Investing.com - U.S. monetary authorities largely saw the need to continue tapering stimulus programs though they scrapped their strategy suggesting rates may rise when the unemployment rate crosses a 6.5% threshold, the minutes of the Federal Reserve''s January policy meeting revealed Wednesday.
At its Jan. 28-29 policy meeting, the Fed voted to trim its monthly asset-purchasing program to $65 billion from $75 billion and stressed benchmark interest rates will stay at 0.00-0.25% until the unemployment rates approaches 6.5% or even dips below that mark, depending on the health of the economy in the context of price stability.
Asset purchases aim to spur recovery by suppressing long-term interest rates, a strategy that sends investors to stocks to spur investing and hiring, thus weakening the dollar as a side effect.
The minutes released on Wednesday, however, revealed that monetary authorities sought to ditch language suggesting rates may rise if the unemployment rate falls past 6.5%, a policy tool known as forward guidance.
"Participants agreed that, with the unemployment rate approaching 6-1/2 percent, it would soon be appropriate for the Committee to change its forward guidance in order to provide information about its decisions regarding the federal funds rate after that threshold was crossed," the minutes reported.
The unemployment rate currently stands at 6.6% though many still remain out of the labor force due to fruitless job searches, which artificially lowers the percentage headline unemployment rate.
Those out of work but not actively seek jobs are not counted as part of the labor force.
Still, members were divided on how to signal to the economy their take on the country''s future health, with one camp calling for fresh numbered targets or thresholds and another favoring language.

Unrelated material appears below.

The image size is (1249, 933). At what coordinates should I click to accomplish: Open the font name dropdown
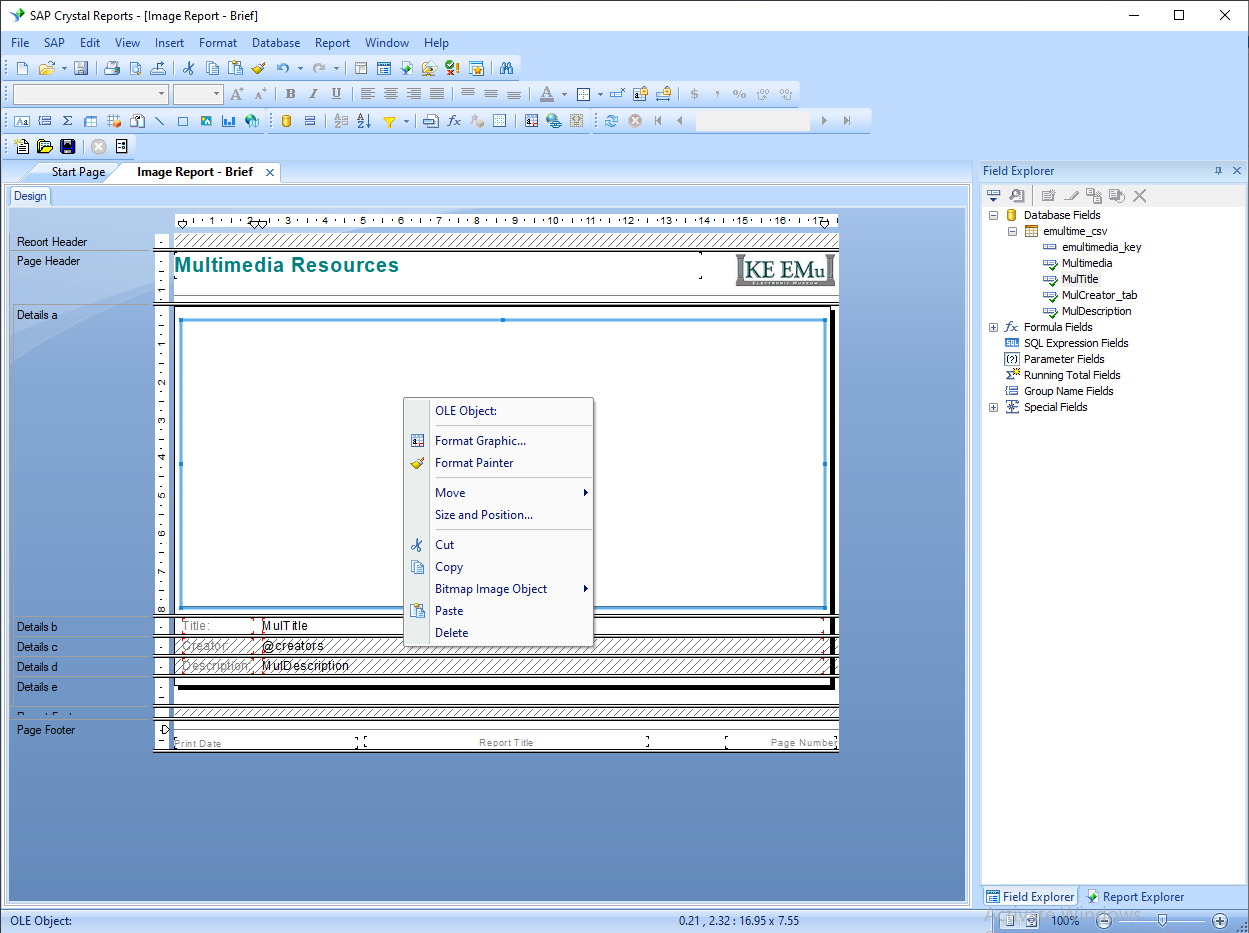[x=161, y=94]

"Some participants favored quantitative guidance along the lines of the existing thresholds, while others preferred a qualitative approach that would provide additional information regarding the factors that would guide the Committee''s policy decisions," the minutes read.
"Several participants suggested that risks to financial stability should appear more explicitly in the list of factors that would guide decisions about the federal funds rate once the unemployment rate threshold is crossed, and several participants argued that the forward guidance should give greater emphasis to the Committee''s willingness to keep rates low if inflation were to remain persistently below the Committee''s 2 percent longer-run objective."

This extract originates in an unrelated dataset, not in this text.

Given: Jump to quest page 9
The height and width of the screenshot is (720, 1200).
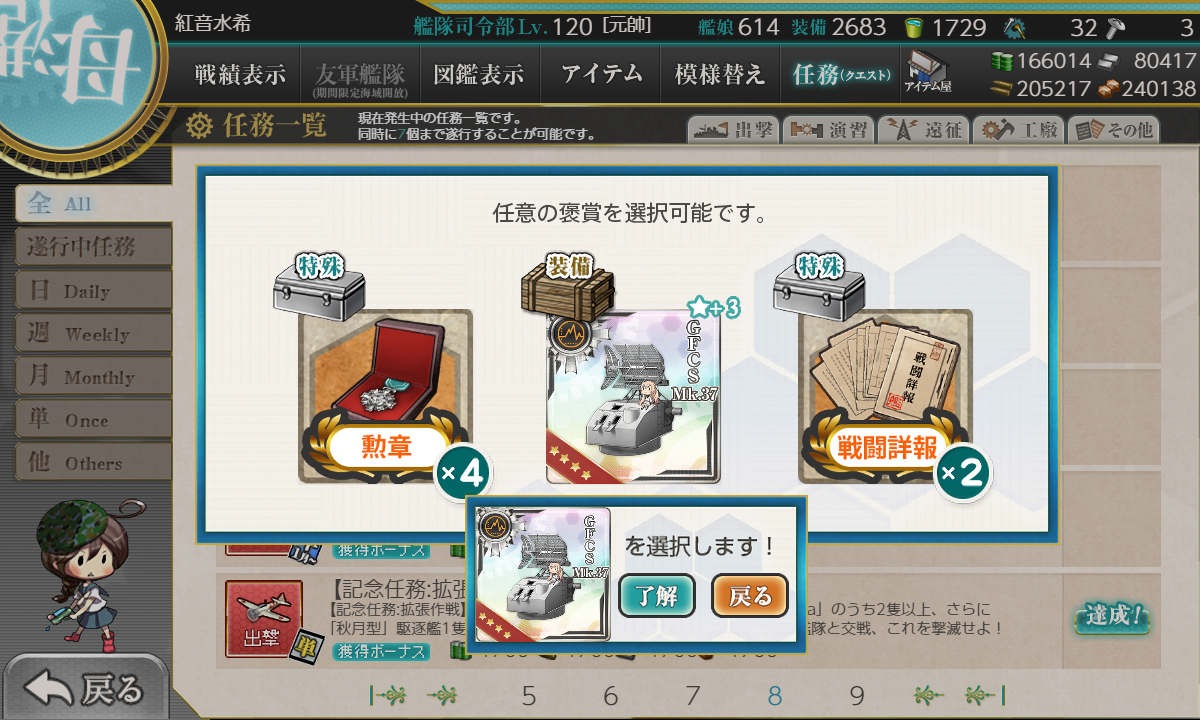Looking at the screenshot, I should click(857, 696).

Elsewhere, Fed officials were willing to overlook January''s soft jobs report and other economic indicators taking into account a string of powerful winter storms may have disrupted commerce.
While some hawkish member felt the time to hike interest rates will come soon, consensus pointed to keeping rates on hold while dismantling monthly bond purchases.
"All members agreed that the cumulative improvement in labor market conditions and the likelihood of continuing improvement indicated that it would be appropriate to make a further measured reduction in the pace of its asset purchases at this meeting," the minutes read.
"Members again judged that, if the economy continued to develop as anticipated, further reductions would be undertaken in measured steps."
The dollar index, which tracks the performance of the greenback versus a basket of six other major currencies, was up 0.23% at 80.24.